Ihre Flucht aus Königsberg 1945 – und vorsichtiger Neubeginn
Die Begleitung eines Verwundetentransports im März 1945 ermöglichte ihr und ihren beiden jüngsten Kindern Ursula und Eckehard die Flucht über die Ostsee nach Dänemark. Dort fanden sie Aufnahme bei Verwandten in Aarhus. Wiederum spielten familiäre Bande eine Rolle. Ihr Schwager Karl Friedrich Tulaszewski (1922 von Friedensau als Missionar u.a. nach Ungarn, Persien, Brasilien, Argentinien ausgesandt), war mit der Dänin Marie Simonsen verheiratet, deren Familie ihr und den Kindern Unterschlupf für die nächsten anderthalb Jahre bot. So blieb ihnen zunächst ein Internierungslager erspart, und Magdalene begann sich am Vereinigungssitz von Aarhus im sogenannten Dorcas-Werk[2] zu engagieren. Im Dezember 1946 wurden sie laut Verordnung vorübergehend ins Flüchtlingslager Oksbøl eingewiesen und im Juni 1947 in die französische Besatzungszone nach Frankfurt am Main übergesiedelt. Dort erhielt sie sofort eine Anstellung als Vereinigungsschwester in der Mittelrheinischen Vereinigung und war – nach Freigabe der Marienhöhe durch die US-amerikanischen Behörden – als sogenannte Präzeptorin (bzw. Lehrerin) vorgesehen. Ihr Mann Erich hatte währenddessen eine Anstellung in der Märkischen Vereinigung in Cottbus erhalten. Auf Bitte von Bruder Budnick trafen sie die „schwerwiegende“ Entscheidung, sich 1948 in der Sowjetischen Besatzungszone niederzulassen.

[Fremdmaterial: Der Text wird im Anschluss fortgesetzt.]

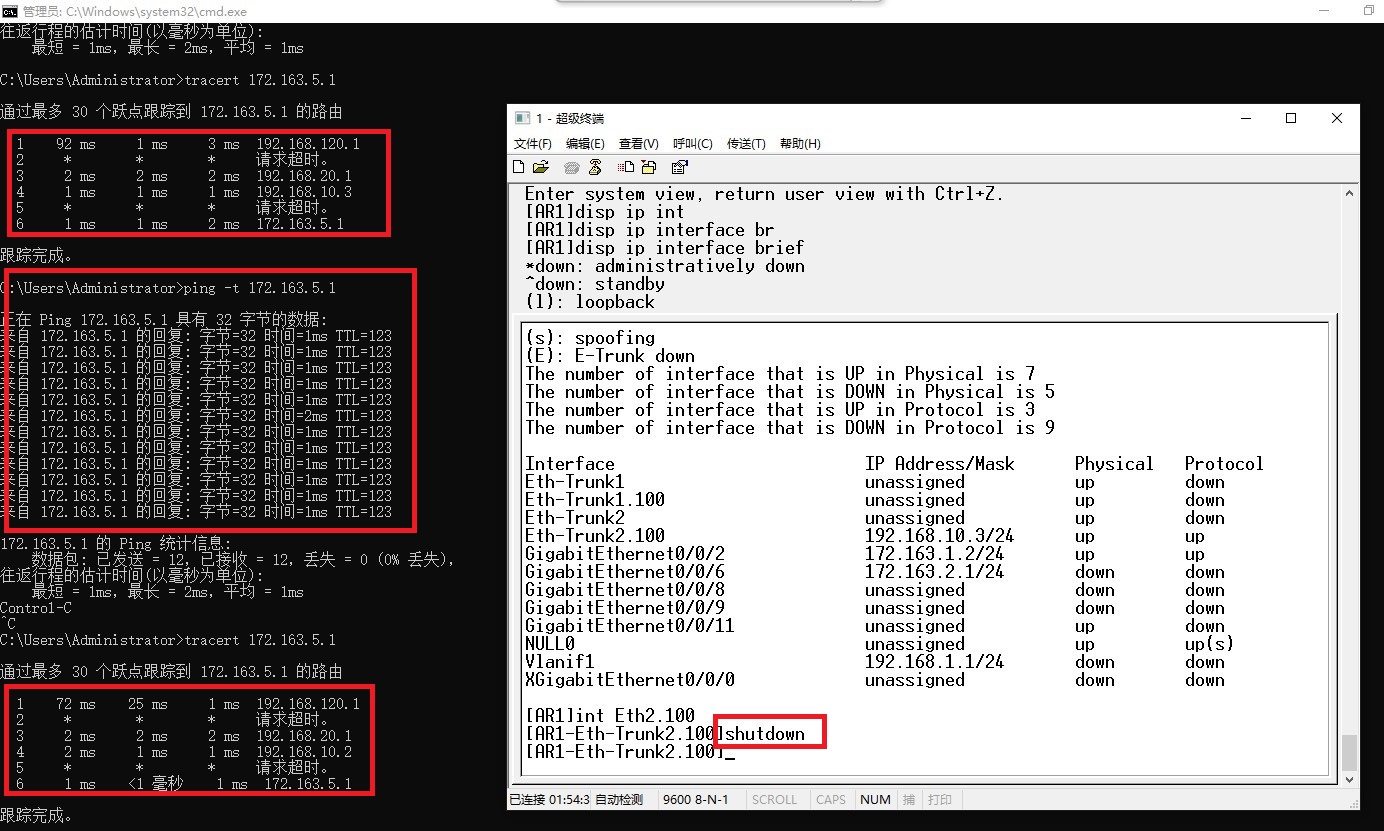Screen dimensions: 1384x831
Task: Click the Properties toolbar icon
Action: click(680, 167)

Fürsorge und Hingabe – ein Lebensmotto
Aufgrund gesetzlicher Bestimmungen konnte eine Arbeit im Rahmen der Gemeinschaft hier nicht umgesetzt werden. Magdalene arbeitete im DRK und der Volkssolidarität mit. Ihre Schwerpunkte in den nächsten Jahren waren die Begleitung von Kinderkrankentransporten und die Betreuung von Strafgefangenen. Sie starb im Jahr 1983 in Cottbus und ist auf dem Friedhof in Friedensau beigesetzt.
Martin Tulaszewski, Religionswissenschaftler M.A., arbeitet als Rückkehrberater bei der Ausländerbehörde des Landratsamtes Nordsachsen
[1] Tabea oder Tabita-Vereine: Im deutschsprachigen Raum um 1900 als Tabea-Vereine oder -Gruppen gegründet; man berief sich im Namen auf die Tabea von Joppe, die in Apg 9,36–42 als mildtätige Jüngerin geschildert wird. Im polnischen Verband der 1930er Jahre gab es Tabita-Vereine.
[2] Dorca-Werk: 1874 in Battle-Creek von Frauen zur Unterstützung von Gemeindegliedern gegründet; Dorca als griechische Übersetzung des aramäischen Namen Tabita; Ausweitung des Arbeitsfeldes auch auf allgemeine caritative Zwecke außerhalb der Adventgemeinde; wohl eine Vorläuferorganisation des heutigen ACS (Adventist Community Services) in den USA und möglicherweise auch ADRA (Adventist Development and Relief Agency) als Entwicklungshilfeorganisation außerhalb der USA.